* [Given data]

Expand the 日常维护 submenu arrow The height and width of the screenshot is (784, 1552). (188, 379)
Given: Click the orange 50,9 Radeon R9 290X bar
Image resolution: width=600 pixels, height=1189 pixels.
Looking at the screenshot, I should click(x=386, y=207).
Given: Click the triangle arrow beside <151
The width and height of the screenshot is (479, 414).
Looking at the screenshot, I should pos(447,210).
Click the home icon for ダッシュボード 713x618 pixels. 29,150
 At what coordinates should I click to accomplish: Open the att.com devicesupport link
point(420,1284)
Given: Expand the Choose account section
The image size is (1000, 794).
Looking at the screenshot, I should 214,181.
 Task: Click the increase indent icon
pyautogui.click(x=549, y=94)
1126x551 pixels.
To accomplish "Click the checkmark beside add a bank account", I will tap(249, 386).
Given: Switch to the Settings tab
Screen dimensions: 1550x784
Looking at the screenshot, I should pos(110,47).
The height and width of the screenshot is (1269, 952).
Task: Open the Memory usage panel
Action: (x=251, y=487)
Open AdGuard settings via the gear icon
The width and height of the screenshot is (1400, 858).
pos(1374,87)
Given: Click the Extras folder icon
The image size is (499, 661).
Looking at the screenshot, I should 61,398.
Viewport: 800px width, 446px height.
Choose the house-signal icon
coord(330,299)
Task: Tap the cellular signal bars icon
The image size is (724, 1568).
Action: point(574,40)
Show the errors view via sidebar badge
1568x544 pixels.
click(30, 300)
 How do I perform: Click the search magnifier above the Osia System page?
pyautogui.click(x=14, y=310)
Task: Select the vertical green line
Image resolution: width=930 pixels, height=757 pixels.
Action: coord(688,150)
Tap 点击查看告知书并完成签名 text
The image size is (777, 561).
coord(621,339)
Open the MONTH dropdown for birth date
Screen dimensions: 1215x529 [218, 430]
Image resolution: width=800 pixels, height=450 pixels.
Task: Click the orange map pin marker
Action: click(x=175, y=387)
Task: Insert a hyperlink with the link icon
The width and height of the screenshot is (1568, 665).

* [Exercise objective]
Without altering anything, print all of the data again.

* [Output for this task]
Expand the 日常维护 submenu arrow The height and width of the screenshot is (784, 1552). (188, 379)
Given: Click the orange 50,9 Radeon R9 290X bar
Image resolution: width=600 pixels, height=1189 pixels.
Looking at the screenshot, I should click(x=386, y=207).
Given: Click the triangle arrow beside <151
The width and height of the screenshot is (479, 414).
Looking at the screenshot, I should pos(447,210).
Click the home icon for ダッシュボード 713x618 pixels. 29,150
 At what coordinates should I click to accomplish: Open the att.com devicesupport link
point(420,1284)
Given: Expand the Choose account section
The image size is (1000, 794).
Looking at the screenshot, I should 214,181.
 Task: Click the increase indent icon
pyautogui.click(x=549, y=94)
1126x551 pixels.
To accomplish "Click the checkmark beside add a bank account", I will tap(249, 386).
Given: Switch to the Settings tab
Screen dimensions: 1550x784
Looking at the screenshot, I should pos(110,47).
The height and width of the screenshot is (1269, 952).
Task: Open the Memory usage panel
Action: (x=251, y=487)
Open AdGuard settings via the gear icon
The width and height of the screenshot is (1400, 858).
pos(1374,87)
Given: Click the Extras folder icon
The image size is (499, 661).
Looking at the screenshot, I should 61,398.
Viewport: 800px width, 446px height.
Choose the house-signal icon
coord(330,299)
Task: Tap the cellular signal bars icon
The image size is (724, 1568).
Action: point(574,40)
Show the errors view via sidebar badge
1568x544 pixels.
click(30, 300)
 How do I perform: Click the search magnifier above the Osia System page?
pyautogui.click(x=14, y=310)
Task: Select the vertical green line
Image resolution: width=930 pixels, height=757 pixels.
Action: coord(688,150)
Tap 点击查看告知书并完成签名 text
The image size is (777, 561).
coord(621,339)
Open the MONTH dropdown for birth date
Screen dimensions: 1215x529 [218, 430]
Image resolution: width=800 pixels, height=450 pixels.
Task: Click the orange map pin marker
Action: click(x=175, y=387)
Task: Insert a hyperlink with the link icon
The width and height of the screenshot is (1568, 665).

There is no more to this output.